Imagine a dead tree, three hundred fifty meters tall, with six gnarled branches worming their way from its trunk. Throw it into orbit around a guttering red dwarf that doesn’t even rate a proper name. This is what I’d come upon; there were no ports, no running lights, no symbols on the hull. It hung there like some forgotten chunk of cosmic driftwood. Embers of reflected sunlight glinted occasionally from the surface; they only emphasised the shadows drowning the rest of the structure. I thought it was derelict at first.

Of course I went through the motions anyway. I reached out on all the best wavelengths, tried to make contact a hundred different ways. For hours it ignored me. Then it sent the merest blip along the hydrogen band. I fed it into the onboard.

What else do you do with an alien broadcast?

The onboard had managed one startled hiccough before it crashed. All the stats on my panel had blinked once, in impossible unison, and gone dark.

And then doppler had registered the first incoming missile.

So I’d jumped, blind. There really hadn't been a choice, then or the four times since. Sometime during that panicked flight, I had given my tormentor a name:
Kali
.

Unless
Kali
had gotten bored—hope springs eternal, even within puppets such as myself—I’d have to run again in a few hours. In the meantime I aimed
Zombie
at the binary and put her under thrust. Open space is impossible to hide in; a system, even a potential one, is marginally better.

Of course I’d have to jump long before I got there. It didn’t matter. My reflexes were engineered to perform under all circumstances.
Zombie
’s autopilot may have been disabled, but mine engaged smoothly.

It takes time to recharge between jumps. So far, it had taken longer for
Kali
to find me. At some point that was likely to change; the onboard had to be running again before it did.

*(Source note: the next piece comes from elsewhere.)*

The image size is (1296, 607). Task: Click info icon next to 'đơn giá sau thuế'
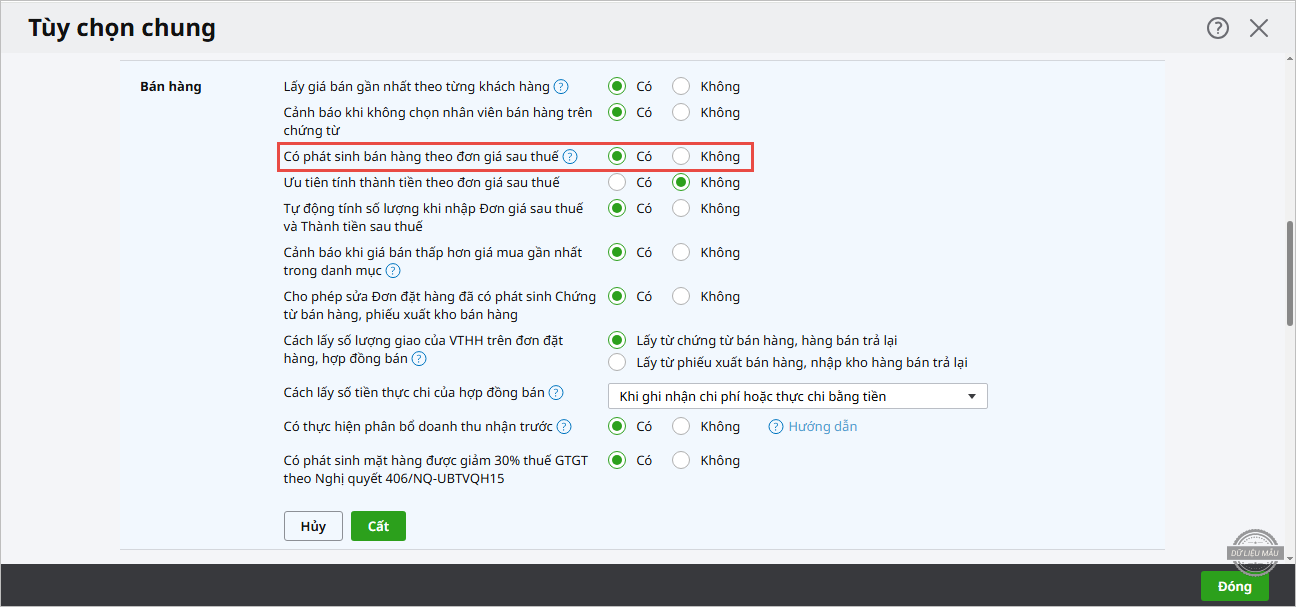pyautogui.click(x=570, y=157)
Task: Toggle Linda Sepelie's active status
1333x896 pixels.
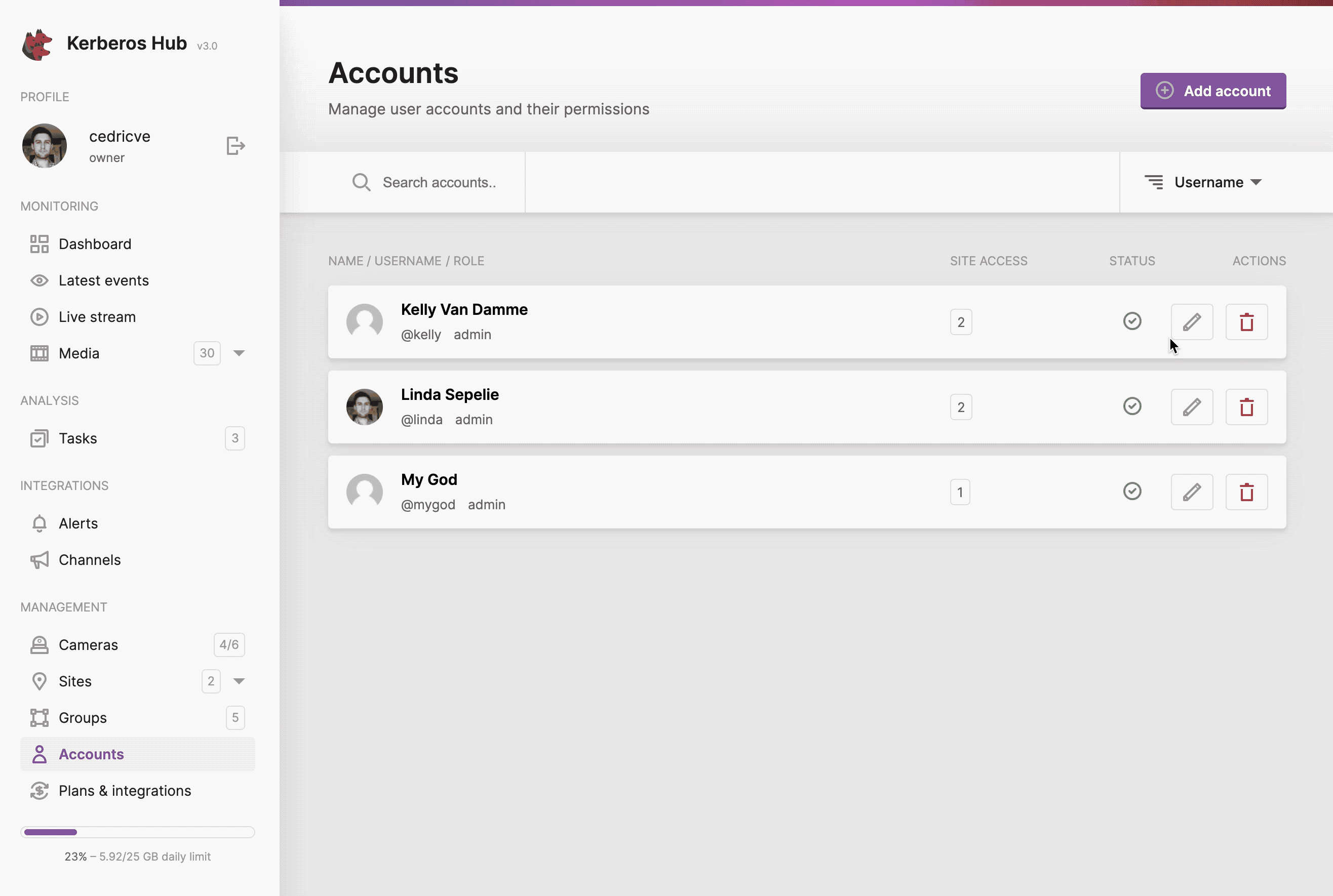Action: click(x=1132, y=406)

I knew there wasn’t a hope in hell.

A little forensic hindsight, here: How exactly did
Kali
pull it off?

I’m not exactly sure. But some of
Zombie
’s diagnostic systems run at the scale of the merely electronic, with no reliance on quantum computation. The crash didn’t affect them; they were able to paint a few broad strokes in the aftermath.

The Trojan signal contained at least one set of spatial co-ordinates. The onboard would have read that as a pointer of some kind: it would have opened the navigation files to see what resided at x-y-z. A conspicuous astronomical feature, perhaps? Some common ground to compare respective visions of time and space?

Zap. Nav files gone.

Once nav was down—or maybe before, I can’t tell—the invading program told
Zombie
to update all her backups with copies of itself. Only then, with all avenues of recovery contaminated, had it crashed the onboard. Now the whole system was frozen, every probability wave collapsed, every qubit locked into P=1.00.

It was an astonishingly beautiful assault. In the time it had taken me to say hello,
Kali
had grown so intimate with my ship that she’d been able to seduce it into suicide. Such a feat was beyond my capabilities, far beyond those of the haphazard beasts that built me. I’d have given anything to meet the mind behind the act, if it hadn’t been trying so hard to kill me.